Though a drone 8 miles up, would we see or hear that?

Also are the NSA as curtailed about legal transmit power as as mear citizens?
As being able to boost transmit power, yes 8 miles reasonably focused and
drowning out everybody else, would not be subtle.

Now when they can do it with low-orbit satellites, an array of those
beamforming - oh it maybe fantasy, but gets me onto one safeguard.

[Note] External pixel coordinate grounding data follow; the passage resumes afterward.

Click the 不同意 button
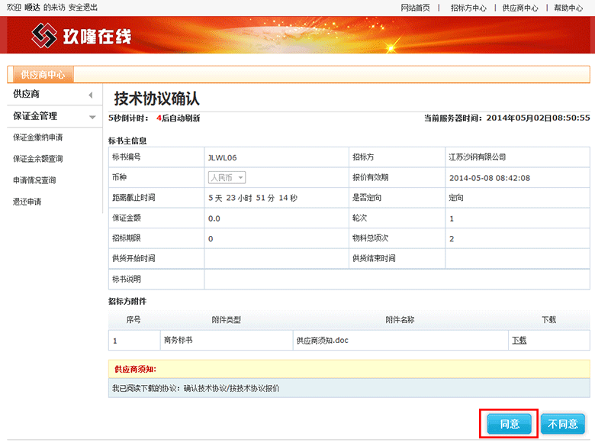The image size is (595, 443). click(563, 424)
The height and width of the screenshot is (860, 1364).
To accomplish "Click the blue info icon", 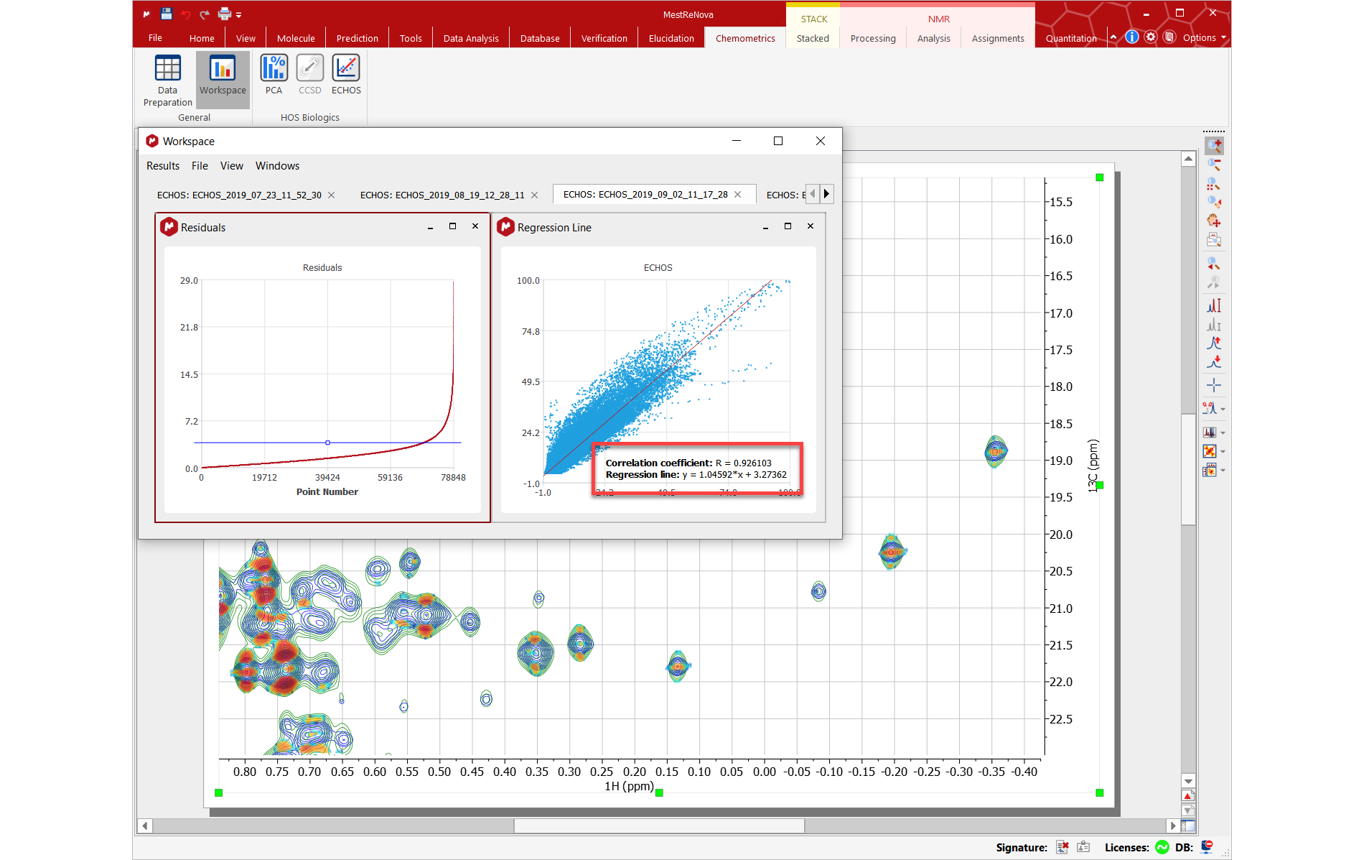I will 1131,37.
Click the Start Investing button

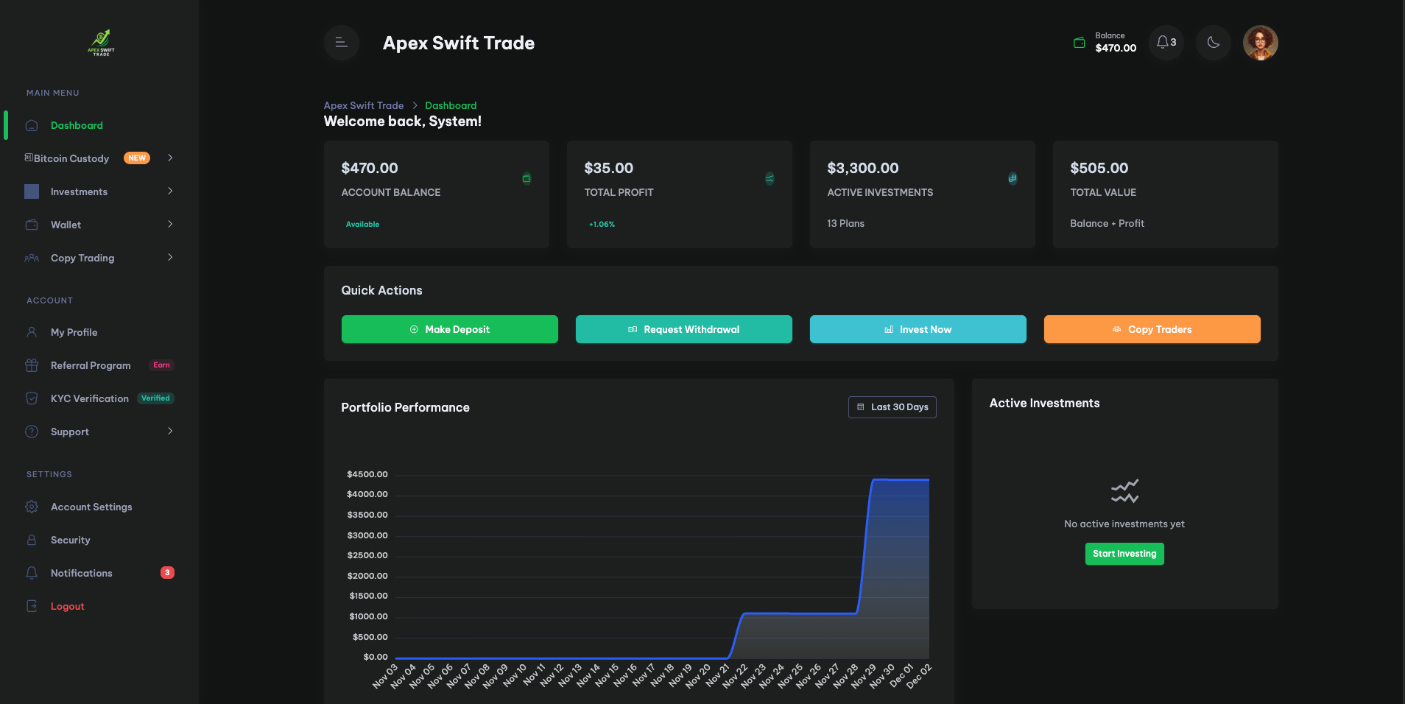[1124, 554]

Should wifi have radio latency checks? By that, ringfence via radio latency
how far away somebody can connect - even if they can see or transmit from 8
miles away, if you had protection that ignored anything over 20 meters away,
you would totally be able to lock those connections down. That would need to
be at chipset level, though with a good resolution ping, you could augment
security and with a more granular ping, would be able to tell how far away any
connected wifi device is. So technically possible with hardware already and
just a software feature that could be added and remove anybody over a certain
distance from even holding a connection upon the network over wifi.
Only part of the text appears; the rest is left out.